Linda Hager, Susan Thies, and Ammanda Hager

Meet Linda

My name is Linda Hager and I reside in Independence, Missouri.  I am so privileged to be an Ambassador for the Usher Syndrome Coalition and it is truly a joy to share this with my dear friend, Susan Thies. We met on the USC email group. 

Susan and I hope to be able to connect with the Usher syndrome population of Missouri. We have many resources we are eager to share. We know that connecting with others who share this syndrome becomes a friendship full of joy and understanding.

At the age of 8, I remember playing tag with the neighborhood children, it was getting dark and I could not see a thing. We had to go in and I told my brother I couldn’t see in the dark out there, he replied, “I can’t either, it’s normal.” I was in the public schools and had no problems with hearing nor did I wear glasses. In high school, I had a job after school and weekends & saved my money. I was going to travel to England! I lived in England for a year and attended University. I would have been a senior in high school.  I came home the following May and tested out for an Associate’s degree, in June I graduated from High School. The only problem - I could not see at night! I worked 8 hours a day using my business skills learned at University and went to college at night to finish my degree. 

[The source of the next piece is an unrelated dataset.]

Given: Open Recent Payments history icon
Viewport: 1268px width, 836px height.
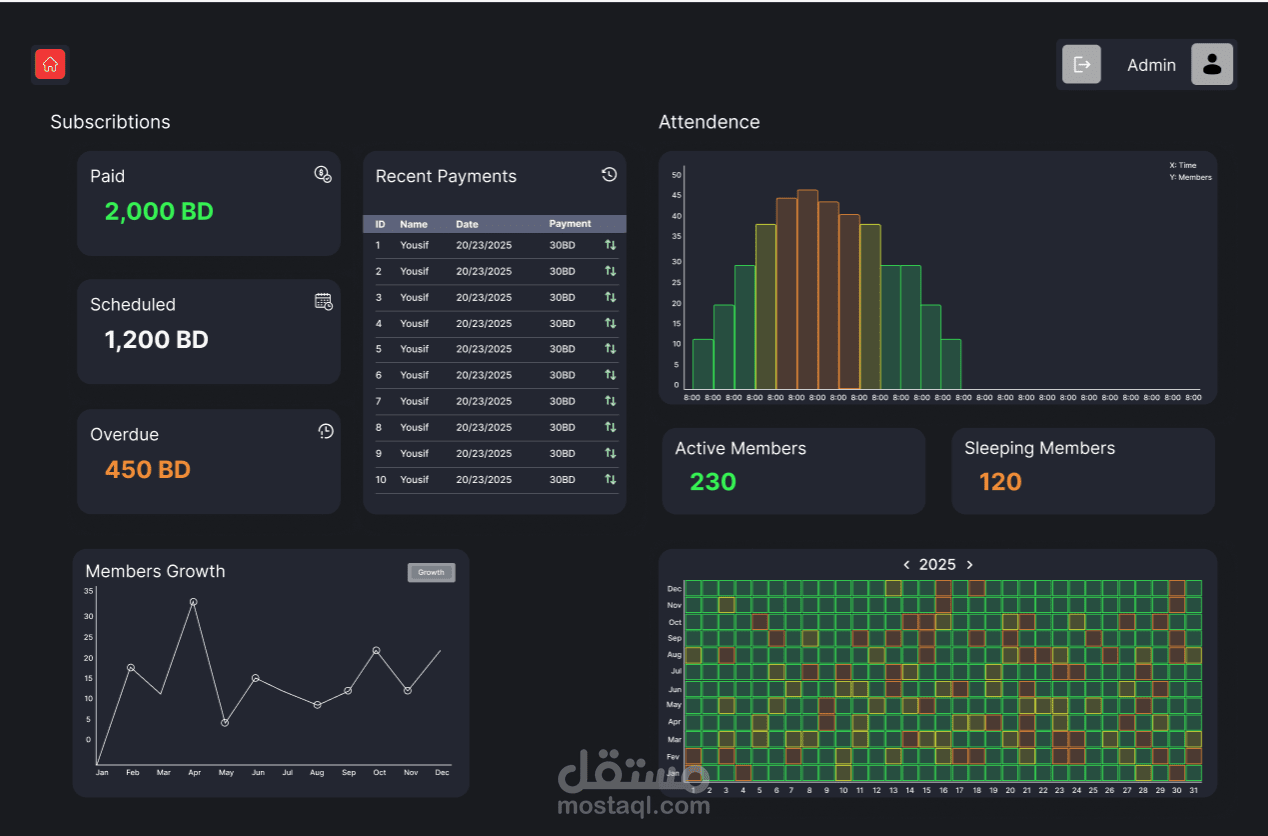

I married at the age of 23 and within a year was living in Germany. At the age of 24, I ran a stop sign and was pulled over by Military Police.  They told me I needed to get my eyes checked. I got an appointment at 97th General Hospital in Frankfurt and drove myself there.  The Ophthalmologist told me, “You have stars in your eyes!”  What does that mean?  You have retinitis pigmentosis. I continued to work and drive, although I did have to start wearing glasses. In 1977 we returned stateside. I then learned that my brother also had been diagnosed with RP. We went to see the ophthalmologist who tested our eyes as children. At that time he told us that he diagnosed the disease when we were 12 and 13 but our mother did not want us told.

For years, we were angry about not being told. However, I know I would have missed out on scuba diving, skydiving, traveling to Europe on my own, getting married, having children, and also working all those years in jobs I really enjoyed.

I had to stop driving about the age of 50, my peripheral vision was very tunneled.  Not a problem, we were enjoying being grandparents and traveling all over to visit friends and see new things. About the age of 64, I noticed my hearing was not perfect. In 2017 I had a visit with my retinal specialist, and he wanted me to take a DNA test, a clinical trial was going to be started for people with RPE65 gene. I took the test and found I had the USH2A gene. So now, I have moderate to severe loss in one ear and moderate loss in the other. I had a very hard time with this. I finally went to my computer, googled "Usher syndrome," and found the pages that restored hope to me. I was not the only one with this syndrome!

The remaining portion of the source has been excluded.